▶ [TASK DIRECTIONS]:
Copy the lines below that contain "beside".

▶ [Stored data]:
--- START ---

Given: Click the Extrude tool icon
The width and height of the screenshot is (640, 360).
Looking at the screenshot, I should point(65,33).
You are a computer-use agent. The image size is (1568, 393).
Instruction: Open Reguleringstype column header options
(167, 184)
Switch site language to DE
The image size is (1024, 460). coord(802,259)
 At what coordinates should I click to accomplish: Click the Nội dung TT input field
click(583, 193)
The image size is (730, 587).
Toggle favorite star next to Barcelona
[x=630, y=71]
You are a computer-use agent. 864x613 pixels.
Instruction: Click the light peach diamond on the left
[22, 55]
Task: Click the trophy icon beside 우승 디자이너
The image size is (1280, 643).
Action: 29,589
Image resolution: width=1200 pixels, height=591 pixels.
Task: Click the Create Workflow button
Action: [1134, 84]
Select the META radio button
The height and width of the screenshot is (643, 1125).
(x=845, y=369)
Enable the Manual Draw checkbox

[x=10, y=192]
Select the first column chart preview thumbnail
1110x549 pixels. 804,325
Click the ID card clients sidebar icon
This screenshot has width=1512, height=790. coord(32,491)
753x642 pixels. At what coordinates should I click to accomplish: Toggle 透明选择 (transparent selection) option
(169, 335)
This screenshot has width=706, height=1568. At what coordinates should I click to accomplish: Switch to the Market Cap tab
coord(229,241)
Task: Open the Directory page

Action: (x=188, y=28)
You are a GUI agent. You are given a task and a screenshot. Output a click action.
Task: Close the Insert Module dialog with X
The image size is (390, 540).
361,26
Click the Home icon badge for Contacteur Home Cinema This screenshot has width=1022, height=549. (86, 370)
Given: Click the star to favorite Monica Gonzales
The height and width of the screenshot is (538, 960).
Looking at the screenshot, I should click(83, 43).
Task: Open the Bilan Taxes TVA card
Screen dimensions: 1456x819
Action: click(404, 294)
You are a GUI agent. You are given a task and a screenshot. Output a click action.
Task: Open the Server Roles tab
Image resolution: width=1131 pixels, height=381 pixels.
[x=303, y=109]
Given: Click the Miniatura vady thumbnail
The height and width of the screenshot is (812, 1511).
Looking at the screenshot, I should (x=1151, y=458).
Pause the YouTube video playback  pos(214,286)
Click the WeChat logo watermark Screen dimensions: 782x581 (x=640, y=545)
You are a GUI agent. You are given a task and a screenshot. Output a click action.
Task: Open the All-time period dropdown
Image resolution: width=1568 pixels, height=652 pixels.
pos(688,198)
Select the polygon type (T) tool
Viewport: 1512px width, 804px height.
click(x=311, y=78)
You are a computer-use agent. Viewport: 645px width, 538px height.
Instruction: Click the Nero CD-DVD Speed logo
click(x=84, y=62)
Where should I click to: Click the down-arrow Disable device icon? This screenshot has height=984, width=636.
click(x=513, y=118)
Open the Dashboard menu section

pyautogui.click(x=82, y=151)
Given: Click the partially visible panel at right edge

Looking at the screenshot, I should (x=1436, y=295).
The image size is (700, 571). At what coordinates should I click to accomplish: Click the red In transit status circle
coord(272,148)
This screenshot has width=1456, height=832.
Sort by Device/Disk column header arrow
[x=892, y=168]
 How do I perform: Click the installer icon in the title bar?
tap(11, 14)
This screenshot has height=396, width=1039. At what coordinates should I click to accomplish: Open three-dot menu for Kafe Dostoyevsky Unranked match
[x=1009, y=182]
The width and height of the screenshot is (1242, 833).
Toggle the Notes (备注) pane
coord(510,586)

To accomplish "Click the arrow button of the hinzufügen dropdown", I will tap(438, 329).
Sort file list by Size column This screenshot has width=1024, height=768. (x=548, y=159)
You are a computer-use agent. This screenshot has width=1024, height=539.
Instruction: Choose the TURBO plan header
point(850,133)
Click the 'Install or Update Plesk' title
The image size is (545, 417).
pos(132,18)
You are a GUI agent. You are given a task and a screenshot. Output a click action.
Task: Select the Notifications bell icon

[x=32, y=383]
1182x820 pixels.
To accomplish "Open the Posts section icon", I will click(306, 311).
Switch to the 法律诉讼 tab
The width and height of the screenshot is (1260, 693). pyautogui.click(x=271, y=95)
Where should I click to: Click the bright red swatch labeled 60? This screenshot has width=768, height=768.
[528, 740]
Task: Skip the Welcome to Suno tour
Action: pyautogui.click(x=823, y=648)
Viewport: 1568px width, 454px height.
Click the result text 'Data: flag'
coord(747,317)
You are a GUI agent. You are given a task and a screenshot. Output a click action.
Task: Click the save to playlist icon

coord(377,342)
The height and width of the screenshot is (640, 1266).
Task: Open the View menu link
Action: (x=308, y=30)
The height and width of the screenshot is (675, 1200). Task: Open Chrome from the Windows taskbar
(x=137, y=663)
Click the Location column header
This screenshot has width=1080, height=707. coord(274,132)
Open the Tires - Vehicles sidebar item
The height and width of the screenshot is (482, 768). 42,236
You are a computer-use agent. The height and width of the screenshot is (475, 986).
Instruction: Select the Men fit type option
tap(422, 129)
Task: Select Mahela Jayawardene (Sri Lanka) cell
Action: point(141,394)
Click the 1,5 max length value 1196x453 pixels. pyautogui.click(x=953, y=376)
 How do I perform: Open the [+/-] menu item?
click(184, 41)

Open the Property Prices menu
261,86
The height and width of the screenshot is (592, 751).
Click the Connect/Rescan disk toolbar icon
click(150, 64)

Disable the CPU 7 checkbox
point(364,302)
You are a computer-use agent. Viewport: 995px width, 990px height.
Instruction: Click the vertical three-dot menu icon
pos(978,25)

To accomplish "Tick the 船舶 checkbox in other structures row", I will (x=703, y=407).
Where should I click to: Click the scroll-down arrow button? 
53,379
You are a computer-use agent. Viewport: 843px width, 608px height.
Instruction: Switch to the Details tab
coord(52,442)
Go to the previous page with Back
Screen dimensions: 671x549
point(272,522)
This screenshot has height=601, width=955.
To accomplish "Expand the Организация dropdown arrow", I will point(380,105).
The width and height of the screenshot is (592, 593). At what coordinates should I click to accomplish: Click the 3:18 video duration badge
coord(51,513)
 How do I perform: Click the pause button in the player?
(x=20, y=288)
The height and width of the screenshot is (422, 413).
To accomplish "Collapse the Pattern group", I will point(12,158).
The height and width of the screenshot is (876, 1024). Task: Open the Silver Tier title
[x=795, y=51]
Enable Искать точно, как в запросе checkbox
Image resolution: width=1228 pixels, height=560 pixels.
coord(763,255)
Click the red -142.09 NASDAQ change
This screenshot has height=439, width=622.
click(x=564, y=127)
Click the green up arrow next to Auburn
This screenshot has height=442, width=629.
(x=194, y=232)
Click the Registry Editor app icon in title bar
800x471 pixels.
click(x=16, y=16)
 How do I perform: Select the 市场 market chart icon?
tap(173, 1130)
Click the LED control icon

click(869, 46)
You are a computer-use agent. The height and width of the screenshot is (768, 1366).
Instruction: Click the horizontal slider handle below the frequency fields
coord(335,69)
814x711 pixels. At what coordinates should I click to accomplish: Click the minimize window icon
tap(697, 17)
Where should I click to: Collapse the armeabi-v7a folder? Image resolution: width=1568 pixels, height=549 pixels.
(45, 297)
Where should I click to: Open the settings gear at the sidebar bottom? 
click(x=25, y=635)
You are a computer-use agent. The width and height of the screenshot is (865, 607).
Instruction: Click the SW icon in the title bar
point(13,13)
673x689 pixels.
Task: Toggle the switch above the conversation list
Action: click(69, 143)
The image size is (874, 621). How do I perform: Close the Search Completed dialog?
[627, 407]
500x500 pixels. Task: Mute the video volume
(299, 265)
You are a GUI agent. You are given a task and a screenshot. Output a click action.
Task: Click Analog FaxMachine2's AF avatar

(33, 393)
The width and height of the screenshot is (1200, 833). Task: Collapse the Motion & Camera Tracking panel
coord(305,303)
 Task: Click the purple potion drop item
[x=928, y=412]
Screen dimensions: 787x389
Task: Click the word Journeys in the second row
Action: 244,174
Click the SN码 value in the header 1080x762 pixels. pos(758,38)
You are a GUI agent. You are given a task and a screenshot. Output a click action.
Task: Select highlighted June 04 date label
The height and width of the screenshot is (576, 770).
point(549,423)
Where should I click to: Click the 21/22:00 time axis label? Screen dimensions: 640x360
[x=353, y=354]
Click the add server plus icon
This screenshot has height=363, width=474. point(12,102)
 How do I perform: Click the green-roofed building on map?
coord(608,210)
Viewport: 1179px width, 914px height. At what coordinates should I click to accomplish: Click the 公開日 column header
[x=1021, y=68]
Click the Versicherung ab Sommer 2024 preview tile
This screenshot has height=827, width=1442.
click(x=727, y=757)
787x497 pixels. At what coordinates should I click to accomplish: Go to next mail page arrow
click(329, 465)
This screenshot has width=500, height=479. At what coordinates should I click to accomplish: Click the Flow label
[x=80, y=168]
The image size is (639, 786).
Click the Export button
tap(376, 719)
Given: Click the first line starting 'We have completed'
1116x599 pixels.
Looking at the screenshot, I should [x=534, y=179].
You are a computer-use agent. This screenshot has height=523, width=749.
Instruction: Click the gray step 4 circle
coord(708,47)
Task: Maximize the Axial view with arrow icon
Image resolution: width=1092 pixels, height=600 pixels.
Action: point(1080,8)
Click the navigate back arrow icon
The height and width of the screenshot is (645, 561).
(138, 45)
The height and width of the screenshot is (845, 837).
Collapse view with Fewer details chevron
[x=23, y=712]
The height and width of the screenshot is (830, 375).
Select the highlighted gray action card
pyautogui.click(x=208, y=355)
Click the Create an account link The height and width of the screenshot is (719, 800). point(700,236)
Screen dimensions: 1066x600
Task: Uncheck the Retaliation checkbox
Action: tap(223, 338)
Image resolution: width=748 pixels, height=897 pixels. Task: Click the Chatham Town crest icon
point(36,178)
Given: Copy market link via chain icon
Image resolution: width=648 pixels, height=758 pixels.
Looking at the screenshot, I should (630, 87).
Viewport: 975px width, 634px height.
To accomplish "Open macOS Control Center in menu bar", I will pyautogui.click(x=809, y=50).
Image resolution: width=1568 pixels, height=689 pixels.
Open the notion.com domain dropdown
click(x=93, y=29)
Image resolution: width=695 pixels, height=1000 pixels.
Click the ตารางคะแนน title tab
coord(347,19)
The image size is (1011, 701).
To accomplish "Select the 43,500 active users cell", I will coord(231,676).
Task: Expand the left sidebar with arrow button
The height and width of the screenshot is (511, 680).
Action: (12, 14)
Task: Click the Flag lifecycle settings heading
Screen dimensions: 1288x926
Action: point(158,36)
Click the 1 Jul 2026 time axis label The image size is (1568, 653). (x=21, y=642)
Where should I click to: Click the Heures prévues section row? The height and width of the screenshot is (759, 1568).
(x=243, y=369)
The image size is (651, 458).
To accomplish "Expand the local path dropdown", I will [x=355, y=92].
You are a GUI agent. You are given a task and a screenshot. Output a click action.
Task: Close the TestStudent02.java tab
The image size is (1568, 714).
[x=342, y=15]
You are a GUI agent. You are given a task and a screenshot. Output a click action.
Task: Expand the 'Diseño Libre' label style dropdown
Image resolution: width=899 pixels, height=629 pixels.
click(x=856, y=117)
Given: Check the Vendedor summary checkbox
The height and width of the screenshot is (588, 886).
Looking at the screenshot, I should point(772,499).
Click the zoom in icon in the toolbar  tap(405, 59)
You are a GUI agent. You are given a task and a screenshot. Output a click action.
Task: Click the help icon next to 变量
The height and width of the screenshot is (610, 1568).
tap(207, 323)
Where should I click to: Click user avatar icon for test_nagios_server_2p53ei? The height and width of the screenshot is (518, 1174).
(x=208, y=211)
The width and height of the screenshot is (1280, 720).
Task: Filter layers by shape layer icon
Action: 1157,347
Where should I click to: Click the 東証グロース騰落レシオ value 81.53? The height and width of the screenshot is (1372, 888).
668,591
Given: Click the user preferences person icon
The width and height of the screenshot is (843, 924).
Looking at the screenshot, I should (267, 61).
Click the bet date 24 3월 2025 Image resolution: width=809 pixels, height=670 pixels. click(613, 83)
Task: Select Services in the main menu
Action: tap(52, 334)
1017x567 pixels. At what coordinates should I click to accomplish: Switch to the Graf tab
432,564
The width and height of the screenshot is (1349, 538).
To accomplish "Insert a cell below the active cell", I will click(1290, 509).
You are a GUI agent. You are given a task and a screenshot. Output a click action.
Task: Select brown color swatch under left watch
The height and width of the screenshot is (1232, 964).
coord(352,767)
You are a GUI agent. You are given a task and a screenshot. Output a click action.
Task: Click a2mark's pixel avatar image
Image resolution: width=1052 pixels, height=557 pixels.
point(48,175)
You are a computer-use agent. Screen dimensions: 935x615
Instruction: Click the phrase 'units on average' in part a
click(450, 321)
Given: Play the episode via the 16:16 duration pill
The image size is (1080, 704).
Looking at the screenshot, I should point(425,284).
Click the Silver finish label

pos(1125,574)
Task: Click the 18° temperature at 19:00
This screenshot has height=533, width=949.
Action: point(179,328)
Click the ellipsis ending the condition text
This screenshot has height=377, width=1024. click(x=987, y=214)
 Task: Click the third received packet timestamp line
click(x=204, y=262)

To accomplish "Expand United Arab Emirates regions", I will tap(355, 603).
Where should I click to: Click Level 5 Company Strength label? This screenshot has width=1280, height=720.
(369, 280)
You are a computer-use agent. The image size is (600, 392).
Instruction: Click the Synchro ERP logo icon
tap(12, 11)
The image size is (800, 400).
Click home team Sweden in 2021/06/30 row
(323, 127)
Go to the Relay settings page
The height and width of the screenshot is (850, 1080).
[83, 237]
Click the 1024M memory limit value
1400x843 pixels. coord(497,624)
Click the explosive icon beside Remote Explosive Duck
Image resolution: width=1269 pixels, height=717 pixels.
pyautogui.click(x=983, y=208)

--- END ---

▶ [ANSWER BOX]:
Task: Click the trophy icon beside 우승 디자이너
Click the explosive icon beside Remote Explosive Duck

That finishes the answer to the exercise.